By Hussaina Yakubu
Kaduna, Dec. 28, 2025
Gbenga Hashim, a former presidential candidate and political analyst, has issued a stark warning that Nigeria’s escalating security crisis requires fundamentally indigenous solutions, framing recent foreign military intervention as a symptom of profound systemic failure.
In a detailed statement to the News Agency of Nigeria (NAN), Hashim described the recent United States airstrikes against Islamic State (IS) elements within Nigerian territory as a “damning indictment of the country’s security architecture.” He argued that this external action, while tactically significant, underscores a dangerous vacuum of sovereignty and capability that Nigeria must urgently address from within.

The Core Argument: Why Home-Grown Solutions Are Non-Negotiable
Hashim’s central thesis is that sustainable security cannot be outsourced. While international airstrikes may temporarily degrade terrorist capabilities, he stresses they are palliative, not curative. “Lasting solutions can only come from within,” he asserted, pointing to three foundational pillars that must be rebuilt by Nigerians for Nigeria:
- Governance & Political Will: Hashim attributes the crisis to “prolonged governance failure and weakened institutions.” He explains that this creates a fertile ground for extremism by eroding public trust, crippling service delivery, and silencing moderate community voices. A home-grown solution, therefore, starts with accountable leadership and a functional social contract between the state and its citizens.
- Contextual Intelligence & Strategy: Foreign forces operate with external intelligence priorities and timelines. Hashim contends that only a Nigerian-led strategy, built on deep, granular understanding of local socio-economic dynamics, clan structures, and the drivers of radicalization in regions like the North-West, can craft effective, long-term counter-insurgency and peace-building models.
- Legitimacy & Sovereignty: Relying on foreign military intervention cedes control and can fuel narratives of foreign occupation exploited by terrorist groups. A sovereign nation must ultimately be the guarantor of its own security to maintain legitimacy in the eyes of its people and the international community.
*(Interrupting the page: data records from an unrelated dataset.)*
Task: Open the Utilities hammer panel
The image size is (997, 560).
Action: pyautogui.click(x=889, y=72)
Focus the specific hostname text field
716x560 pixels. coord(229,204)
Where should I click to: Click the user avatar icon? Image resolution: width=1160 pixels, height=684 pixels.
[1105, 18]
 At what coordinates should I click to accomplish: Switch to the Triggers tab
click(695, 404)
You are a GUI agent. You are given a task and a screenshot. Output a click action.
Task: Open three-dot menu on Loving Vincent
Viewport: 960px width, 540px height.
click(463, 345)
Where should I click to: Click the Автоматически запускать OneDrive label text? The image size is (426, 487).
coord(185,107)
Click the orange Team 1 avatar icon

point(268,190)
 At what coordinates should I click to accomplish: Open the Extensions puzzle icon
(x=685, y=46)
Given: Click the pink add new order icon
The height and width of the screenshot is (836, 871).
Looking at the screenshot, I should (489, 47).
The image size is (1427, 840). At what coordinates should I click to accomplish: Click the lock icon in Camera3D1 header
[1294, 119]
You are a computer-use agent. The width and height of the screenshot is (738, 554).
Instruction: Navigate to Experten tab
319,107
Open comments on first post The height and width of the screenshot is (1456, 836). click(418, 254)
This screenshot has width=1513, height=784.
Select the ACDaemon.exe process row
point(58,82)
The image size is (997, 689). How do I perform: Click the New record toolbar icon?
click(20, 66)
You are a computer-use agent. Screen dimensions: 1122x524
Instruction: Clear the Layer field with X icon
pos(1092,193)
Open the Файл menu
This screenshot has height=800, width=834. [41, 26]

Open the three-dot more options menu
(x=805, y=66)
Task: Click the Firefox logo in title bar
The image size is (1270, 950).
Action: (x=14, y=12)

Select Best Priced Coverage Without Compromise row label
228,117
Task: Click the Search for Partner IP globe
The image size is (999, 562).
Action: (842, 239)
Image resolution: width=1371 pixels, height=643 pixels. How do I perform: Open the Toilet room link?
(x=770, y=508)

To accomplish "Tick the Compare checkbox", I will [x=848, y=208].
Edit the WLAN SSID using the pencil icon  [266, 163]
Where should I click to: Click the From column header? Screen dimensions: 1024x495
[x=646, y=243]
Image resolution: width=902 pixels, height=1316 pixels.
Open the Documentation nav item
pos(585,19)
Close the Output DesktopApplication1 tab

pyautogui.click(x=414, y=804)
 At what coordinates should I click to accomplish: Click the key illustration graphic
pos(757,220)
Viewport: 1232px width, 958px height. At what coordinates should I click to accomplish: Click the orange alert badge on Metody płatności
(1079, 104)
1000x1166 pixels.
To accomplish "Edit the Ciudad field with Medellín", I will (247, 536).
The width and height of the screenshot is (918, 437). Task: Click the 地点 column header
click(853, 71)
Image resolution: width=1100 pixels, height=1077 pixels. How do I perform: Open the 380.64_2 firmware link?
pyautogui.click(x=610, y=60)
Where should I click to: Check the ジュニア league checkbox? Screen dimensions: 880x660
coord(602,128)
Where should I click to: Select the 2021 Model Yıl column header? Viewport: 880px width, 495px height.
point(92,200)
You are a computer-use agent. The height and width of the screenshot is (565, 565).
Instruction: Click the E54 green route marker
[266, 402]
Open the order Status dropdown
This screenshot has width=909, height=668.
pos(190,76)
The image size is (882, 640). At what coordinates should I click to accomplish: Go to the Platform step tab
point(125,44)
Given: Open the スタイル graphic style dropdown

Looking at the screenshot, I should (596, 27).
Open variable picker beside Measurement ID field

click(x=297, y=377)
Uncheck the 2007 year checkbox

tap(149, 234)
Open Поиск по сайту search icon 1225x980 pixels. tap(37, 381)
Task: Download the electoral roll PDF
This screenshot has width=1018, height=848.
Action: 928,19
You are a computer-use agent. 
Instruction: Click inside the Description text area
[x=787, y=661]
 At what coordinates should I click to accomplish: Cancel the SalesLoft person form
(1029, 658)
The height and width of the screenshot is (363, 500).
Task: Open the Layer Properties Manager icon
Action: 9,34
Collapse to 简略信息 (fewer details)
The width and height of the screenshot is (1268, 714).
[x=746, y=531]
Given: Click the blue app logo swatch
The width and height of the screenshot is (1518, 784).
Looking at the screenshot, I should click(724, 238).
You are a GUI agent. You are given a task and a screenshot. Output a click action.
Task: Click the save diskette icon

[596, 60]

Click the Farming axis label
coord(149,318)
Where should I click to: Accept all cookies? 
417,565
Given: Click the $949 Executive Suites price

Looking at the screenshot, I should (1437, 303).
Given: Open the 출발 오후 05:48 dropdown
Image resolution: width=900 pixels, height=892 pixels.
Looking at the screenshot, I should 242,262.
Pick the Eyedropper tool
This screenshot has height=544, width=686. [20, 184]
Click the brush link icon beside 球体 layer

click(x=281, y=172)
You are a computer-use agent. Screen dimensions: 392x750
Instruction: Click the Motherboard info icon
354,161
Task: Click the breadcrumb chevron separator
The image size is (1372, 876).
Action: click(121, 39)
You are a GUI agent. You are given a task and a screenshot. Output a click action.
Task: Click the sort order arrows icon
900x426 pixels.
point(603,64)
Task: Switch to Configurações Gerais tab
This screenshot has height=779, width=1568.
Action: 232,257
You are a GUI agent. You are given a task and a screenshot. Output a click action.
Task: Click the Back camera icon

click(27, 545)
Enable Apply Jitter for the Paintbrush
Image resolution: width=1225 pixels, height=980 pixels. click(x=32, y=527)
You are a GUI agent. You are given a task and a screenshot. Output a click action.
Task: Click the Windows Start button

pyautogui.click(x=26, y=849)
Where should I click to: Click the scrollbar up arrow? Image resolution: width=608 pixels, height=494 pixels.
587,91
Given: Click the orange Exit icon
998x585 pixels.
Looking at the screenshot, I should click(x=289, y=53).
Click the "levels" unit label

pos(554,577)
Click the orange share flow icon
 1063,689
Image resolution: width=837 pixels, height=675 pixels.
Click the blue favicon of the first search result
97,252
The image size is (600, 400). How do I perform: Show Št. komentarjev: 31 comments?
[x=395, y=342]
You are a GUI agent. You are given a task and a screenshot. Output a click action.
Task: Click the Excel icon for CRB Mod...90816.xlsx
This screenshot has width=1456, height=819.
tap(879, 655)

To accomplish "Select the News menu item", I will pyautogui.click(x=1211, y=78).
The North-West: A Case Study in Predictive Failure
Hashim revealed that his policy team had, since 2021, warned of the dangerous trajectory in the North-West, where banditry was morphing into a proto-insurgency with clear potential for alignment with global jihadist networks like IS. “The mechanisms guiding [external interventions] must be carefully negotiated within the framework of security cooperation between sovereign nations,” he stated, advocating for clear accountability and transparency to prevent mission creep or abuse.

A Challenge to the Political Establishment
Moving beyond diagnosis, Hashim directly questioned the readiness of the ruling government to undertake the “critical internal reforms” necessary. He argued Nigeria is grappling with “fundamental governance and security deficits that threaten its democratic future,” and that the nation is “too large, too strategic, and too important to be allowed to fail.”
His call to action is unambiguous: Nigeria requires “urgent, courageous leadership” to implement a dual-track approach. First, immediate security sector reform and community-led policing initiatives. Second, and more critically, a long-term national project to tackle the root causes—”deepening poverty,” unemployment, educational collapse, and social alienation—that embolden extremist groups.
Conclusion: Hashim frames the moment as an existential crossroads. The reliance on foreign airstrikes is a wake-up call, not a strategy. The path forward, he concludes, demands a rejection of denial and half-measures in favor of a comprehensive, Nigerian-owned, and Nigerian-executed plan to reclaim security and stability. The alternative is continued deterioration and the permanent erosion of national sovereignty.